### Assigned task
Give back every entry below, unchanged.

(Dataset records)

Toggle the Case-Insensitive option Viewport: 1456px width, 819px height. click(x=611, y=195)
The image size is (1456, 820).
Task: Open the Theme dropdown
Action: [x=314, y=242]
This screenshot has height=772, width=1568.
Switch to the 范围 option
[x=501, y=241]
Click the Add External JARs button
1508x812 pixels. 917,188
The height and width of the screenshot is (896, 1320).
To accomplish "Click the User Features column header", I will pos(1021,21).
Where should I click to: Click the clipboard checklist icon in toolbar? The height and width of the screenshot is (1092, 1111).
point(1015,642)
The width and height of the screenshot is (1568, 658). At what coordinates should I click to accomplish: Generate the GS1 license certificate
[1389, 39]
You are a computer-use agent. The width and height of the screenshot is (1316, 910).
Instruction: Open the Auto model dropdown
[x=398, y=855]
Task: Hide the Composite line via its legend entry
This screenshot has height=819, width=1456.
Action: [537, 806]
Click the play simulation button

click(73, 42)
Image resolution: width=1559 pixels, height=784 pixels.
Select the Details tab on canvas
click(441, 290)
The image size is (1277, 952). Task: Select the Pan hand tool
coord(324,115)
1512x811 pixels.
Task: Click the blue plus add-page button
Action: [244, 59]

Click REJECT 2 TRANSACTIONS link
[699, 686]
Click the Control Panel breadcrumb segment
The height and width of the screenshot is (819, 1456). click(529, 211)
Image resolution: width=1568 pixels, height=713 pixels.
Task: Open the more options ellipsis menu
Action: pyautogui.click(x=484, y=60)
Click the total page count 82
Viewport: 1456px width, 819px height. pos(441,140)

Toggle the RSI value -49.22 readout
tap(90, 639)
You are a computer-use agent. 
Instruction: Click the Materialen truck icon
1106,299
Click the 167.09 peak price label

### Answer to this task
Toggle the Case-Insensitive option Viewport: 1456px width, 819px height. click(x=611, y=195)
The image size is (1456, 820).
Task: Open the Theme dropdown
Action: [x=314, y=242]
This screenshot has height=772, width=1568.
Switch to the 范围 option
[x=501, y=241]
Click the Add External JARs button
1508x812 pixels. 917,188
The height and width of the screenshot is (896, 1320).
To accomplish "Click the User Features column header", I will pos(1021,21).
Where should I click to: Click the clipboard checklist icon in toolbar? The height and width of the screenshot is (1092, 1111).
point(1015,642)
The width and height of the screenshot is (1568, 658). At what coordinates should I click to accomplish: Generate the GS1 license certificate
[1389, 39]
You are a computer-use agent. The width and height of the screenshot is (1316, 910).
Instruction: Open the Auto model dropdown
[x=398, y=855]
Task: Hide the Composite line via its legend entry
This screenshot has height=819, width=1456.
Action: [537, 806]
Click the play simulation button

click(73, 42)
Image resolution: width=1559 pixels, height=784 pixels.
Select the Details tab on canvas
click(441, 290)
The image size is (1277, 952). Task: Select the Pan hand tool
coord(324,115)
1512x811 pixels.
Task: Click the blue plus add-page button
Action: [244, 59]

Click REJECT 2 TRANSACTIONS link
[699, 686]
Click the Control Panel breadcrumb segment
The height and width of the screenshot is (819, 1456). click(529, 211)
Image resolution: width=1568 pixels, height=713 pixels.
Task: Open the more options ellipsis menu
Action: pyautogui.click(x=484, y=60)
Click the total page count 82
Viewport: 1456px width, 819px height. pos(441,140)

Toggle the RSI value -49.22 readout
tap(90, 639)
You are a computer-use agent. 
Instruction: Click the Materialen truck icon
1106,299
Click the 167.09 peak price label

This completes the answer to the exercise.